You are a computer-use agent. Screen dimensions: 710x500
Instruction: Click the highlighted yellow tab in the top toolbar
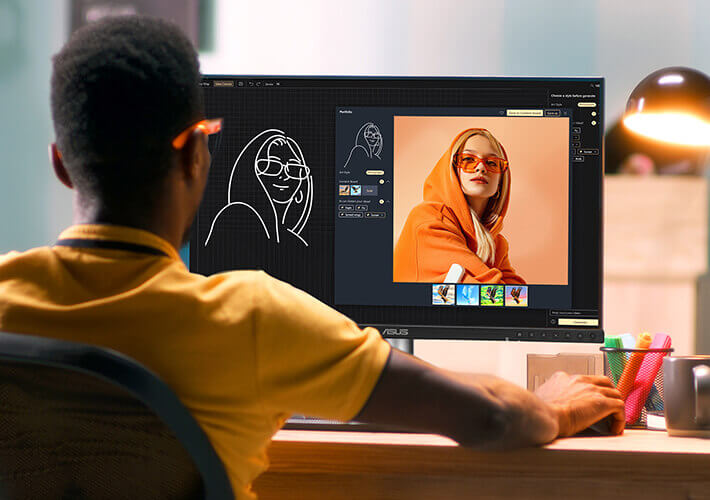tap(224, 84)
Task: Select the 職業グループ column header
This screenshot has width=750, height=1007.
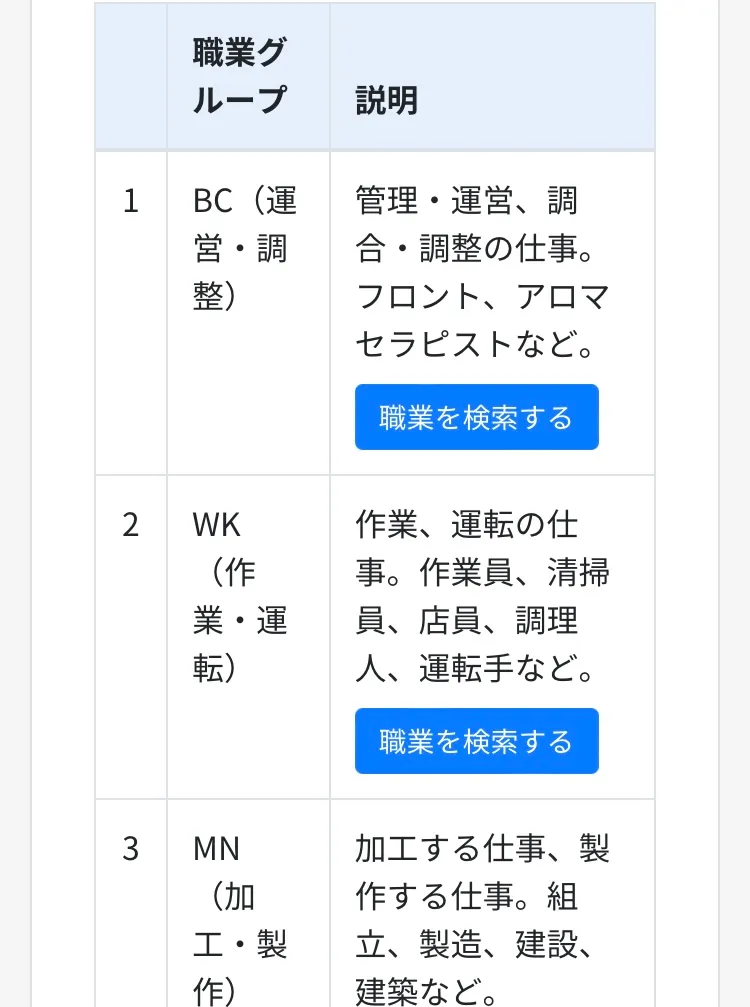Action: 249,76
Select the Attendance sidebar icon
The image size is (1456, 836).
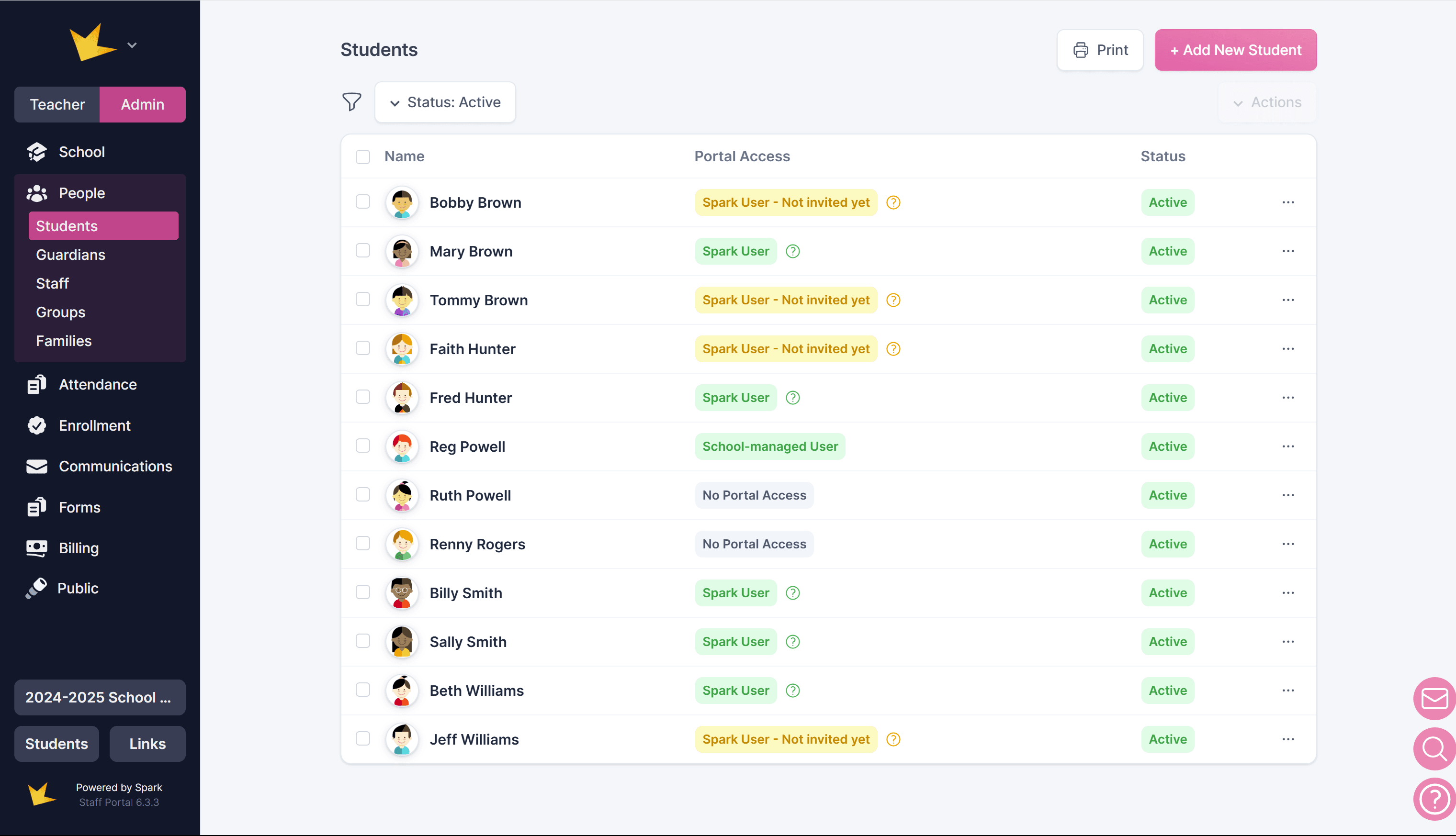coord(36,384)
* * *
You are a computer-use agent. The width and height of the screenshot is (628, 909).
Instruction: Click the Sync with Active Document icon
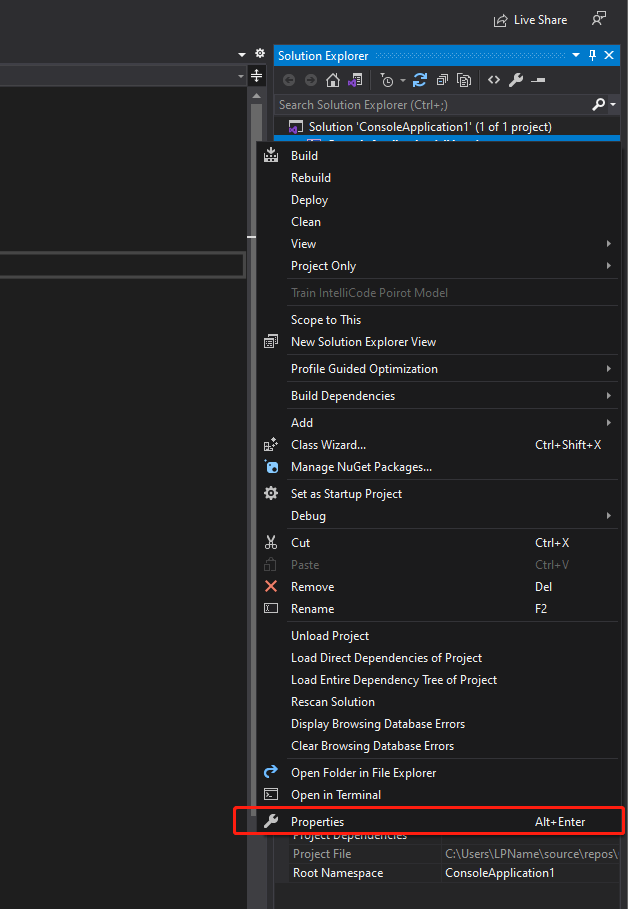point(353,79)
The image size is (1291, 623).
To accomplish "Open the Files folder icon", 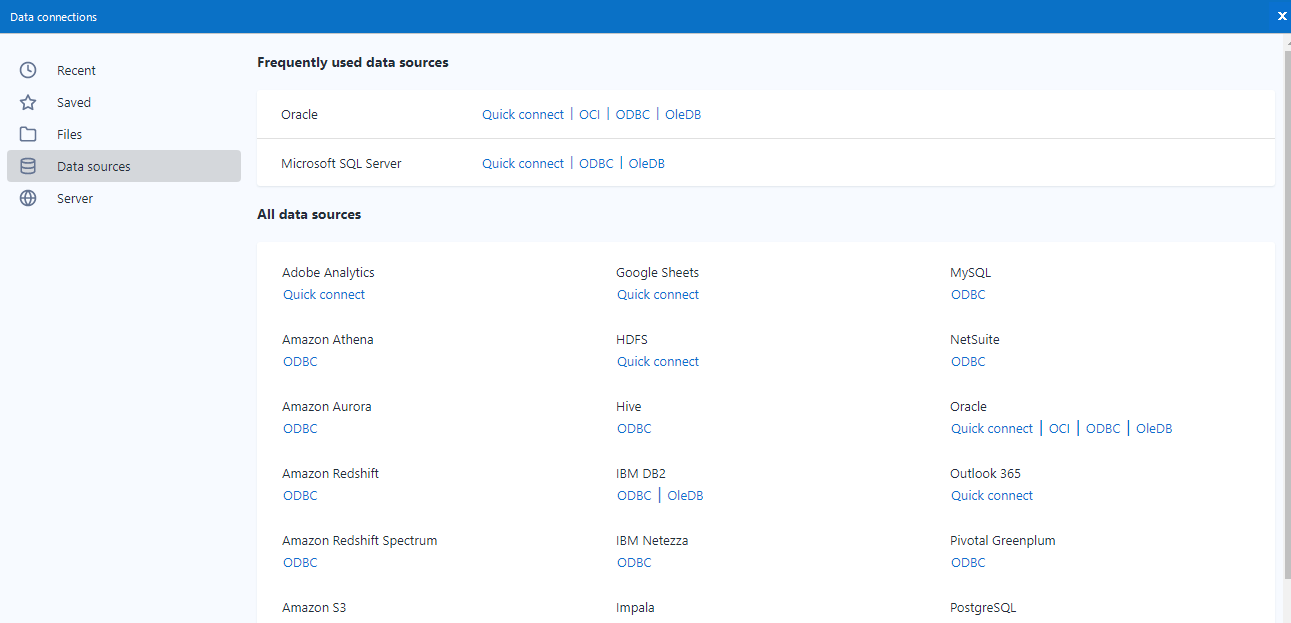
==
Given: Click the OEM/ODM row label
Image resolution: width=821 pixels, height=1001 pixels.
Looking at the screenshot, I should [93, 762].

• _WORK REQUIRED_:
Work through the entries, filtering for the string "computer", and copy each line that holds it.

• _EXPECTED ANSWER_:
You are a computer-use agent. Screen dimensions: 710x500
You are a computer-use agent. The width and height of the screenshot is (628, 909).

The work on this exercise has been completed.